Wednesday, 9 December 2009

Drinking Laws & Culture

In the course of our work we obtained a certain amount of information about the law and practice relative to liquor licensing law in other countries. A number of our consultees drew our attention to the fact that in some countries, such as those in southern Europe, there appear to be very liberal regimes but with few obvious signs of public drunkenness or disorder among local residents. We have given careful consideration to such evidence as we have about the law and practice in such countries. However, we are of the view that great care must be taken before one can safely proceed on the basis that a system which appears to operate successfully in one country can simply be replicated here with the same results. In our opinion cultural backgrounds and norms probably play a much larger part in determining social behaviour than any laws regulating the sale and consumption of alcohol, and we therefore doubt whether it can safely be assumed that what works in, for example, Italy or Spain will necessarily work here.

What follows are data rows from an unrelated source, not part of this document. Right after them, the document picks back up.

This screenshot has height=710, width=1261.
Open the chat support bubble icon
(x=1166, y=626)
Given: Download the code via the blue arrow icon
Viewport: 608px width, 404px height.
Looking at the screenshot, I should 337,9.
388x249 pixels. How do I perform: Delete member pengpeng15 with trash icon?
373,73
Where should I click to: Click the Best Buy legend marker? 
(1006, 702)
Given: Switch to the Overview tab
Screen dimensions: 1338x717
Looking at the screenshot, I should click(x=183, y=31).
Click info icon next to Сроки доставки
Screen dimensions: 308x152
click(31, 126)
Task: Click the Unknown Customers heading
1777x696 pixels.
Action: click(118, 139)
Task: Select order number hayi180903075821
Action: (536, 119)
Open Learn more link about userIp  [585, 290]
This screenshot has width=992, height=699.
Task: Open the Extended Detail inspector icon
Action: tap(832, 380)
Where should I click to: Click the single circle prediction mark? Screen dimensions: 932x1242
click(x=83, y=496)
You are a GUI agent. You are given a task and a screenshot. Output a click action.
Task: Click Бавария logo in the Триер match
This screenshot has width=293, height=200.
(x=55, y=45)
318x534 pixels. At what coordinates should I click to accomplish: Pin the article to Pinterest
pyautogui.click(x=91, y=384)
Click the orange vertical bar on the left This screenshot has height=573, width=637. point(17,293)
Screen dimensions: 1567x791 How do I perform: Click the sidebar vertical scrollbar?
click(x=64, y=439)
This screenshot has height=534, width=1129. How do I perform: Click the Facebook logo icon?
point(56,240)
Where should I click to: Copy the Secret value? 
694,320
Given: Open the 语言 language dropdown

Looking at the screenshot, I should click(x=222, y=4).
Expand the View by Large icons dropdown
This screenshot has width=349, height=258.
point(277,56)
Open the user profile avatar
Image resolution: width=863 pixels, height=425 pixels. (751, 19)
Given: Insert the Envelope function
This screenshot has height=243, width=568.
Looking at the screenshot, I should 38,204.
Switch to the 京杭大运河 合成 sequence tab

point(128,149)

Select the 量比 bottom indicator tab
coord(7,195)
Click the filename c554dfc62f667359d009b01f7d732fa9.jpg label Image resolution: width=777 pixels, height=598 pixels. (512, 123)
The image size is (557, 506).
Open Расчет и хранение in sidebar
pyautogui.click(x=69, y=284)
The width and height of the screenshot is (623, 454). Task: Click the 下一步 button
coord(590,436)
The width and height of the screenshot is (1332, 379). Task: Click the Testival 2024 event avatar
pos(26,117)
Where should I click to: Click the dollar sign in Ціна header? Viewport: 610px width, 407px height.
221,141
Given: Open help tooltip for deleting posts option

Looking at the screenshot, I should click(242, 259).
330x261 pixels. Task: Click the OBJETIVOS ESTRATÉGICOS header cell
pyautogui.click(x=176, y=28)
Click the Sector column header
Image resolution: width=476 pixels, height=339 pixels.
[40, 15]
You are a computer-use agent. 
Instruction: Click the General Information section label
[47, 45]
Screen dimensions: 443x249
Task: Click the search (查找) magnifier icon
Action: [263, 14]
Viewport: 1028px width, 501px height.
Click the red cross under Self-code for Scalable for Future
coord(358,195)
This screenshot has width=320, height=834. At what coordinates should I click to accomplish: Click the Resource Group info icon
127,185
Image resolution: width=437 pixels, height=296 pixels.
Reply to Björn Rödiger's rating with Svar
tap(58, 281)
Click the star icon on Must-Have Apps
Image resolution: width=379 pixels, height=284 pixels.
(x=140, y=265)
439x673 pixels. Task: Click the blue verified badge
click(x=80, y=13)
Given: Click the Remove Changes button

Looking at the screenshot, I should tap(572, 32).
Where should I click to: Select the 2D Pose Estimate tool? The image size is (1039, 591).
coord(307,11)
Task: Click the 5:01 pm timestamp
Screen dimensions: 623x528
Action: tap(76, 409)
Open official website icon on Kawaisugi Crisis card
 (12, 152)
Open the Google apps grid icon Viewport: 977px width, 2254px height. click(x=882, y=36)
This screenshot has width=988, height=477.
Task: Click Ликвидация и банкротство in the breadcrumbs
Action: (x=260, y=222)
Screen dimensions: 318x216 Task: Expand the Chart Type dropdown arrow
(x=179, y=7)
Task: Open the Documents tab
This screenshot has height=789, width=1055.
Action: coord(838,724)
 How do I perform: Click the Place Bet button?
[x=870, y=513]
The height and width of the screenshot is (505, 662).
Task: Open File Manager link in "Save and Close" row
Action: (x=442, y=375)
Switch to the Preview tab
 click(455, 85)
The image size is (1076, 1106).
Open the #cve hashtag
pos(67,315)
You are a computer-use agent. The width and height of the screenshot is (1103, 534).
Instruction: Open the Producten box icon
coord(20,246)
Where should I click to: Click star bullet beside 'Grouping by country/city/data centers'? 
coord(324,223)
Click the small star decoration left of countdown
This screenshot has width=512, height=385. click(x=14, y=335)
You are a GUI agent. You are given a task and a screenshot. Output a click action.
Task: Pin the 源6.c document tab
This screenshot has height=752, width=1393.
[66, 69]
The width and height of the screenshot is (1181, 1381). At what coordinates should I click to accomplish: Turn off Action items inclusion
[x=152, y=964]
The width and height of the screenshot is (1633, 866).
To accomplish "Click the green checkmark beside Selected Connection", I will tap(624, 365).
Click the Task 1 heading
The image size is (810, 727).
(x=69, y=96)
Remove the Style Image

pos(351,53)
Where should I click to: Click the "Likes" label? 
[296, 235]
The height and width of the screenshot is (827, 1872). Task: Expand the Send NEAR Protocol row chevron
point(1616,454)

On the other hand, we have obtained some assistance from an examination of current, and proposed, law and practice in countries where, so far as we can determine, cultural and other considerations are not significantly different from those in Scotland. We have already made reference to the Republic of Ireland and to the Isle of Man. We have also had regard to current proposals for reform of licensing law in England and Wales. For some time those proposals were to be found only in a White Paper issued by the Home Office.

However, in November 2002 legislation which builds on the proposals in the White Paper was announced in The Queen’s Speech, and since then we have been following the progress of the Licensing Bill with interest. In addition, we have become aware of certain practices which are followed in the Province of British Columbia in Canada.